Tantangan Lapangan dan Peluang Transformasi
Realitas di lapangan menunjukkan banyak koperasi hanya aktif di atas kertas, rapat anggota sekadar formalitas, serta sisa hasil usaha tidak terasa bagi anggota. Ini membuat citra koperasi merosot.

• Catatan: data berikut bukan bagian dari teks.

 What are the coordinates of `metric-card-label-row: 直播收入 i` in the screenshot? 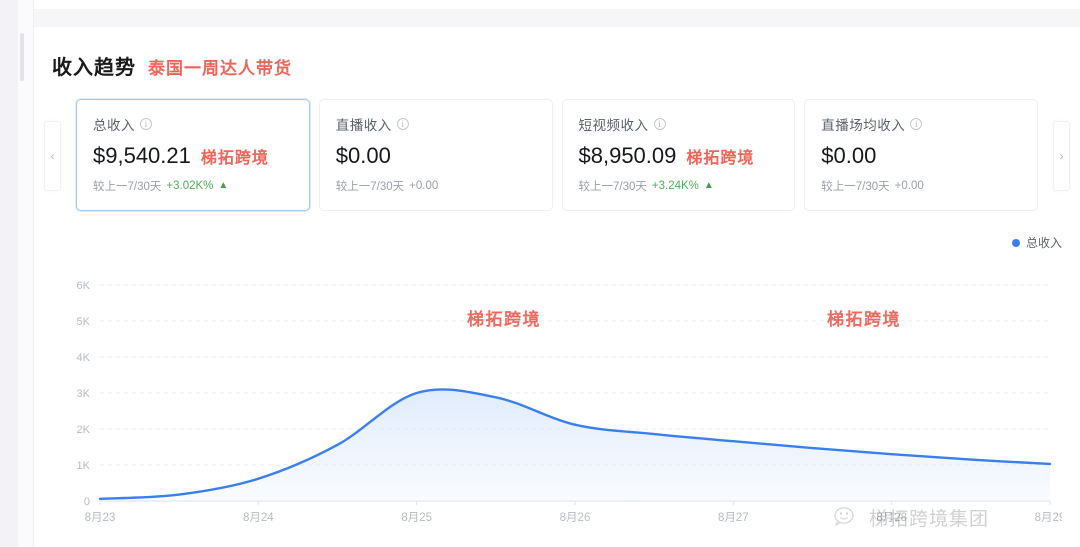 It's located at (436, 124).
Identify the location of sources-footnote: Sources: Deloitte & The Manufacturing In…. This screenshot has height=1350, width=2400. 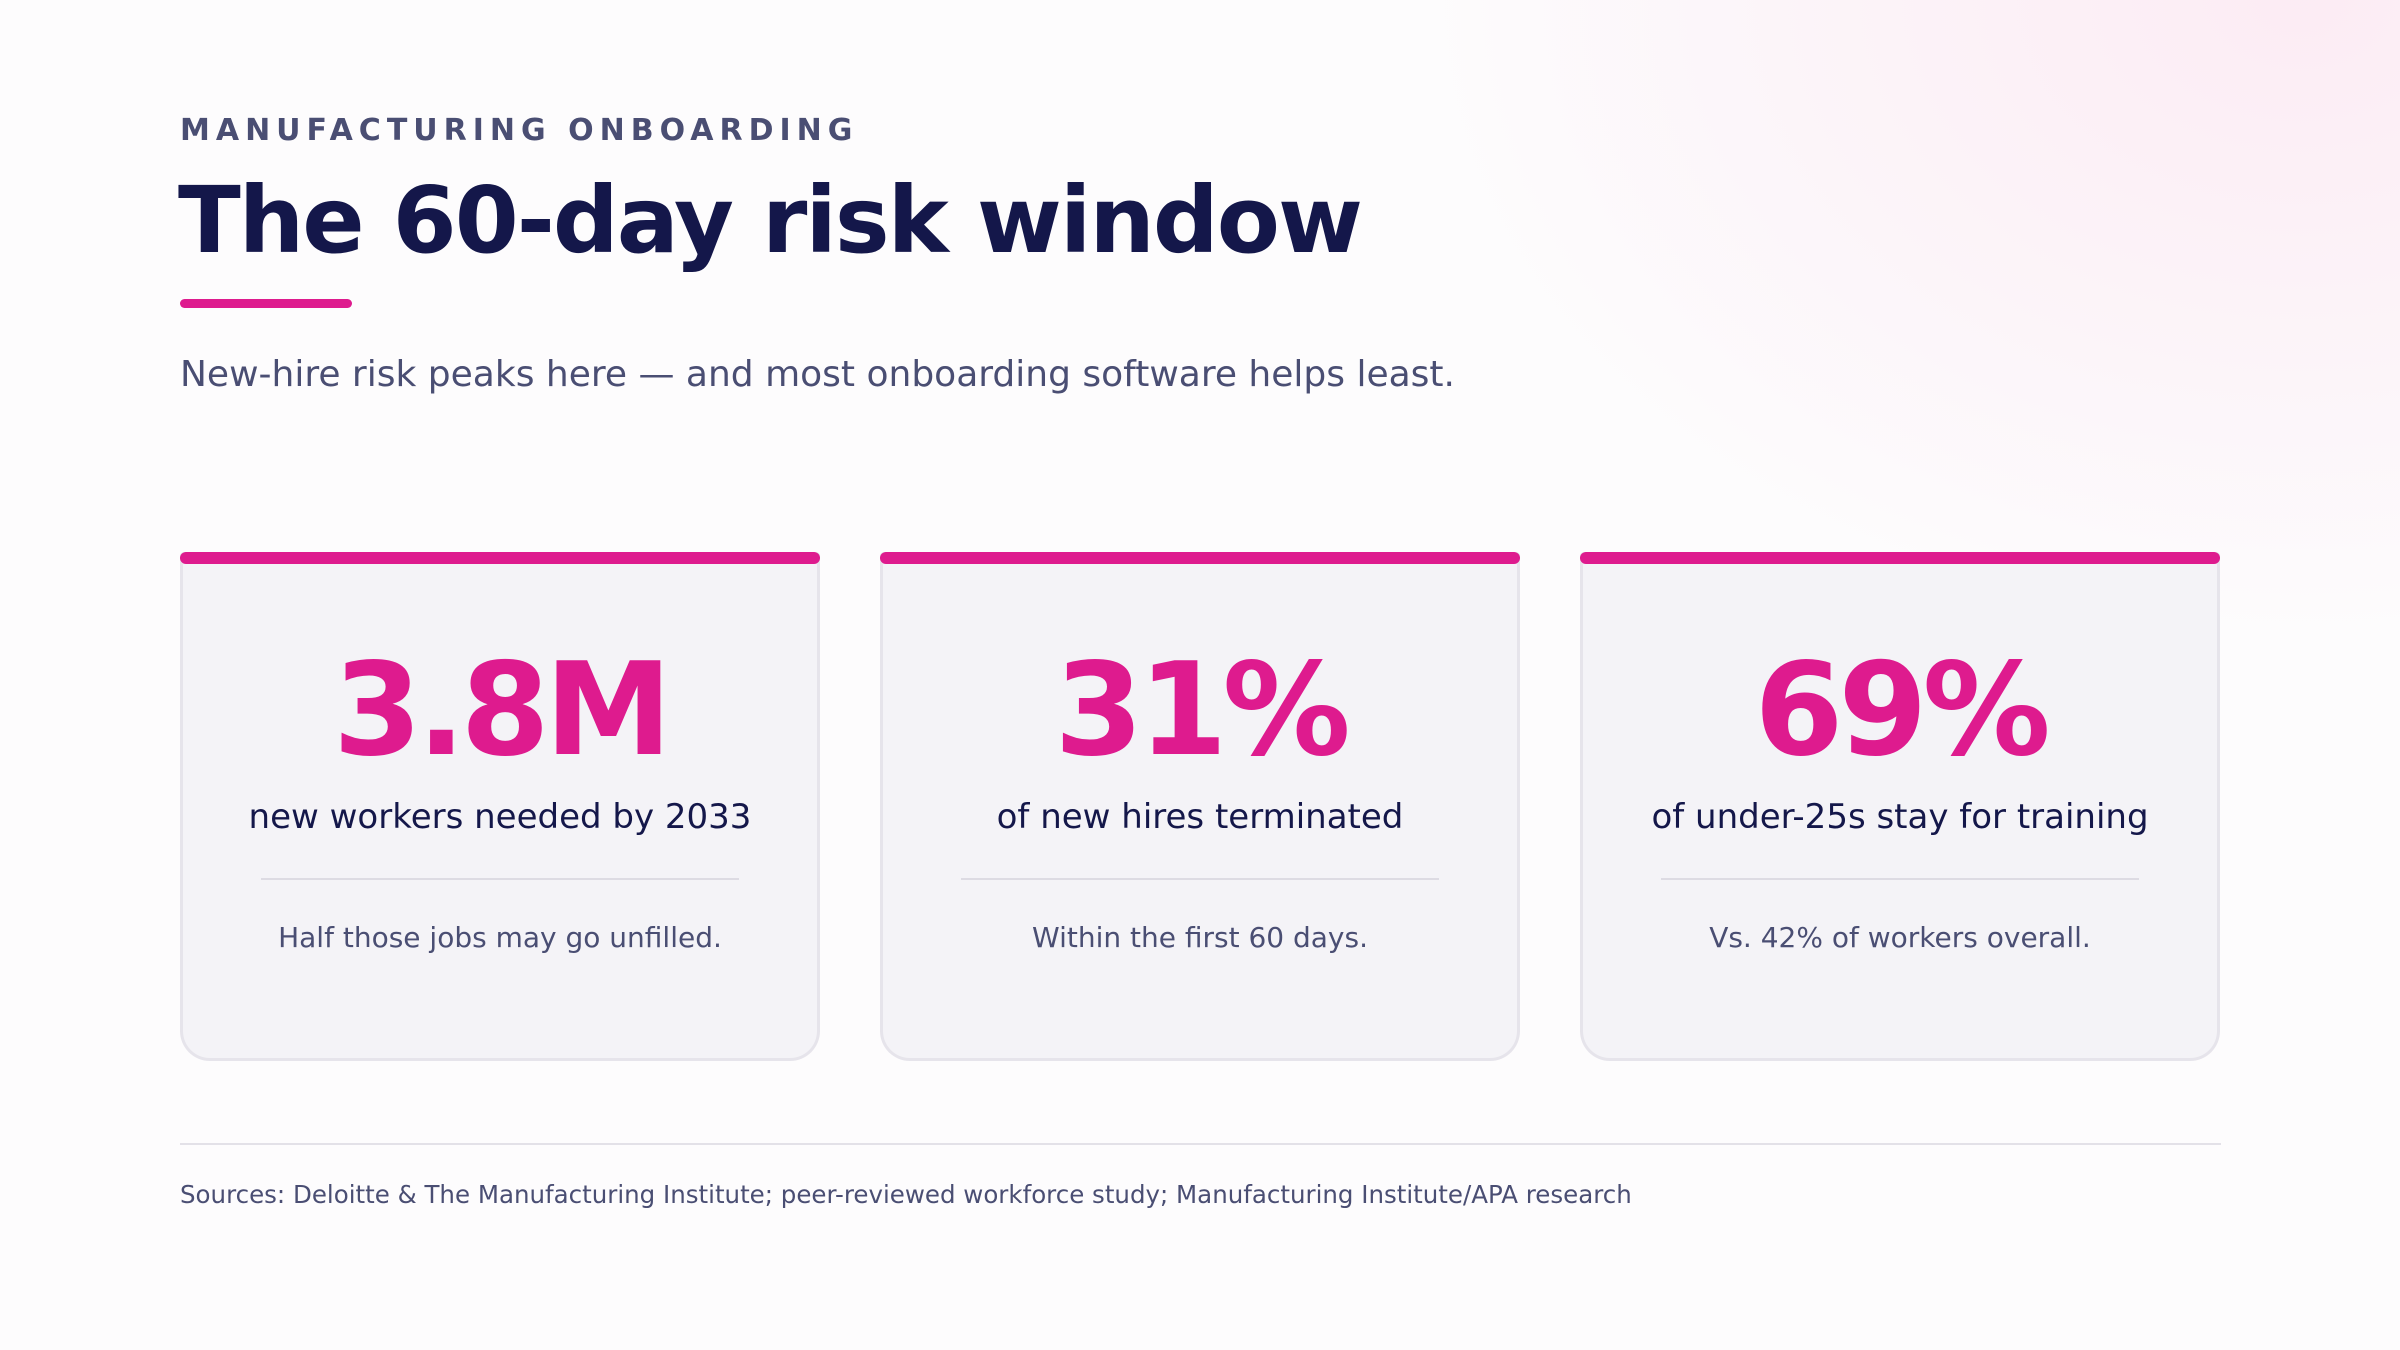
(906, 1194).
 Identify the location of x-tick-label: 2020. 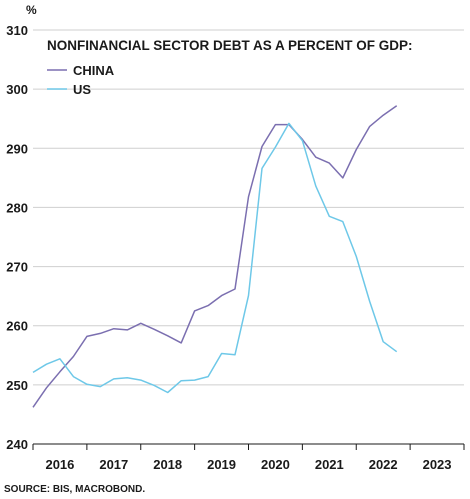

Namun, justru di titik kritis ini terbuka peluang transformasi. Ekosistem Koperasi di Garut dapat diarahkan ke sektor unggulan, seperti pertanian, peternakan, pariwisata lokal, serta produk kreatif. Dengan klaster sektor yang jelas, dukungan pembiayaan, pendampingan teknologi, dan akses pasar bisa lebih terarah. Bupati Syakur sudah meletakkan visi penguatan ekosistem; tinggal bagaimana seluruh pemangku kepentingan berani keluar dari pola lama, dan menjadikan koperasi sebagai rumah ekonomi warga yang transparan, adaptif, serta benar-benar menyejahterakan.
Pada akhirnya, Ekosistem Koperasi bukan sekadar jargon kebijakan, melainkan cermin keberpihakan terhadap ekonomi rakyat. Ekspose KDKMP Garut menunjukkan ada kemauan politik untuk mengangkat kembali koperasi sebagai pilar pembangunan daerah. Namun, keberhasilan tidak akan ditentukan oleh pidato, melainkan oleh perubahan perilaku: pengurus yang lebih profesional, anggota yang kritis, pemerintah yang konsisten, serta pasar yang memberi ruang bagi produk koperasi. Jika semua elemen ekosistem bersedia bergerak serempak, koperasi di Garut berpotensi tidak hanya bertahan, tetapi menjadi model kemandirian ekonomi lokal bagi daerah lain.
Refleksi pentingnya di sini ialah keberanian untuk menilai kondisi secara jujur. Koperasi yang lemah perlu dibina atau direstrukturisasi, bukan dibiarkan berjalan tanpa arah. Koperasi yang kuat pantas diberi akses lebih luas, termasuk ke pembiayaan jangka panjang. Ekosistem Koperasi yang sehat menolak kompromi terhadap praktik tidak transparan. Transformasi memang tidak instan, tetapi langkah kecil yang konsisten akan mengubah wajah ekonomi daerah. Garut punya kesempatan langka untuk membuktikan bahwa koperasi bukan tinggal sejarah, melainkan masa depan ekonomi yang lebih adil dan berkeadilan.